Respiró, angustiada, y el pánico regresó a sus ojos cuando vio la enorme aguja metálica que se abría paso por su atebrazo derecho y escarbaba en su piel, enviando cedantes, inservibles, a su sangre.

Forcejeó, con la angustia acrecentándose en su pecho.

No pudo pensar en algo más que en salir de ese lugar y esconderse donde nadie pudiera encontrarla, donde nadie pudiera continuar asustándola.

Se obligó a calmarse, e intentó incorporarse, quedando casi de costado y más cerca de su brazo izquierdo.

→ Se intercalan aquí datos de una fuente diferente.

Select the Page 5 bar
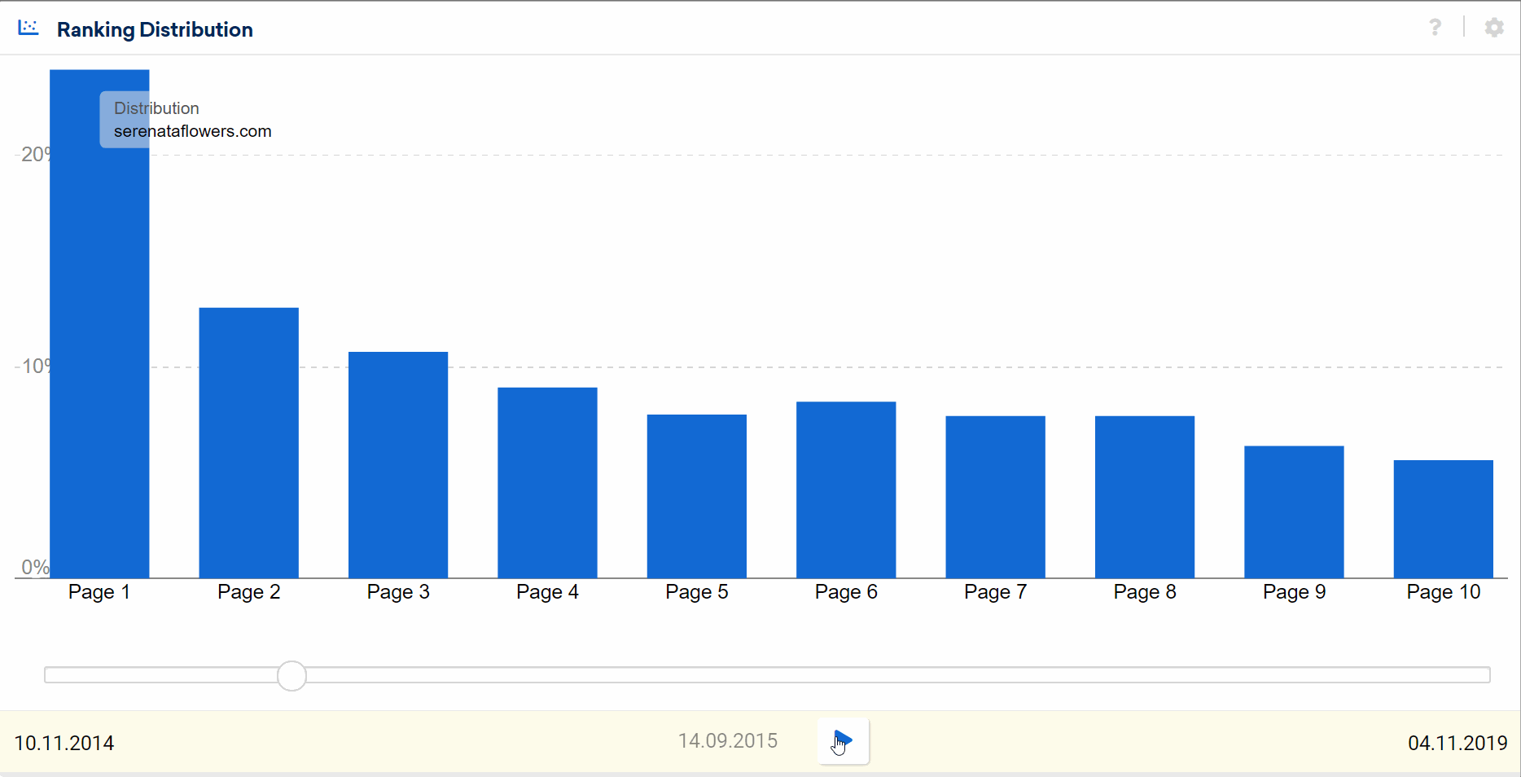pyautogui.click(x=696, y=496)
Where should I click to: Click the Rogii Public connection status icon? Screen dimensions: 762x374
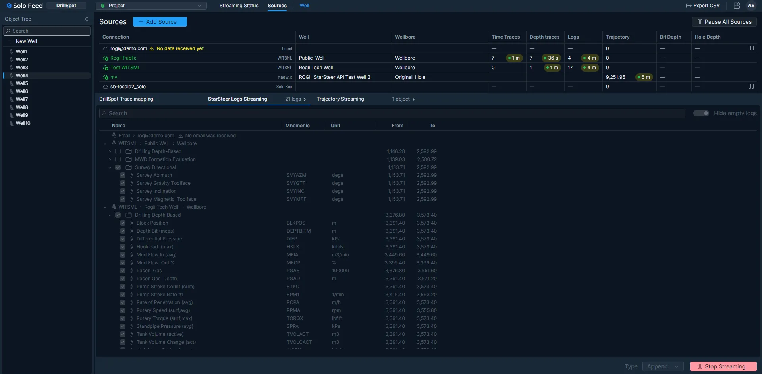[x=106, y=58]
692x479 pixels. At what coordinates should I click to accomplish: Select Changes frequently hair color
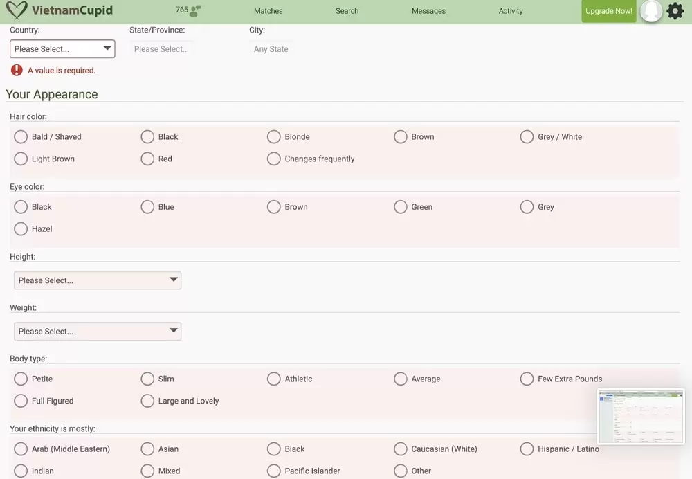point(274,159)
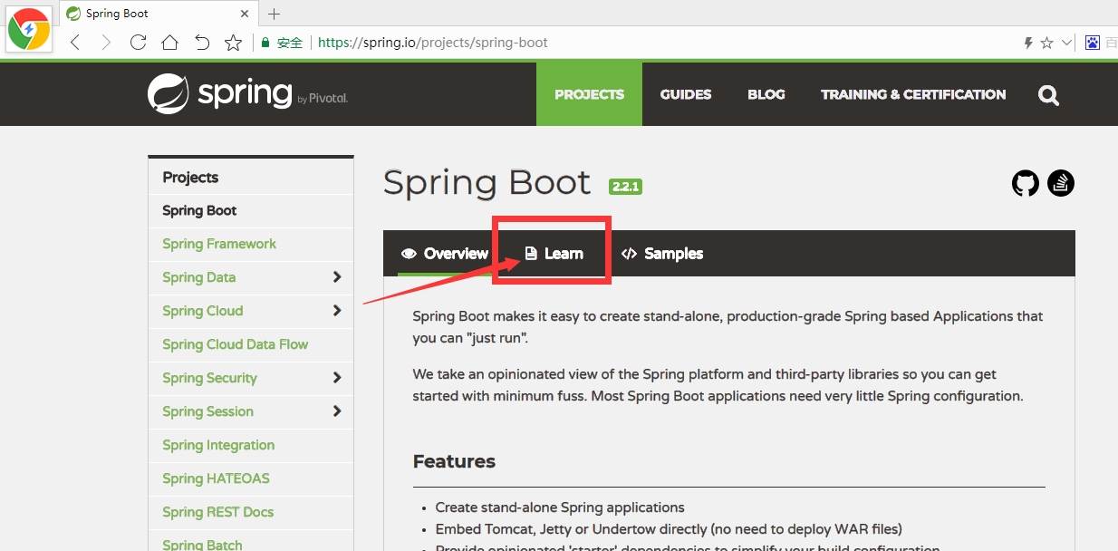Select the eye icon on the Overview tab
1118x551 pixels.
click(409, 254)
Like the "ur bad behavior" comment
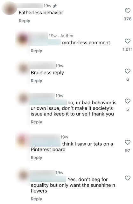Screen dimensions: 133x204 (128, 101)
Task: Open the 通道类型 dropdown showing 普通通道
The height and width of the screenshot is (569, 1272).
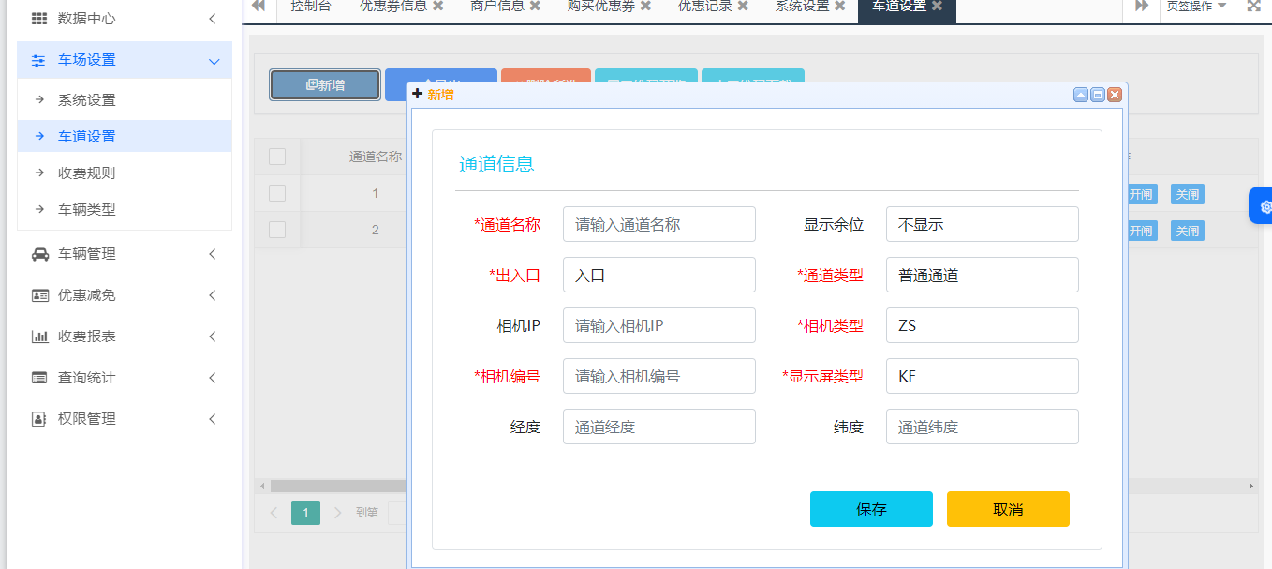Action: [x=982, y=275]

Observó la soga que mantenía en su lugar a su muñeca y comenzó a morderla ferozmente, escupiendo a ratos los hilos que se colaban en sus dientes.

Con paciencia terminó por cortarla, y con ayuda de esa mano y de sus caninos, logró dejar libre la segunda mano.

Extrajo la aguja de su piel, entre jadeos de dolor, y la utilizó para cortar el resto de sogas que mantenían firmes sus piernas.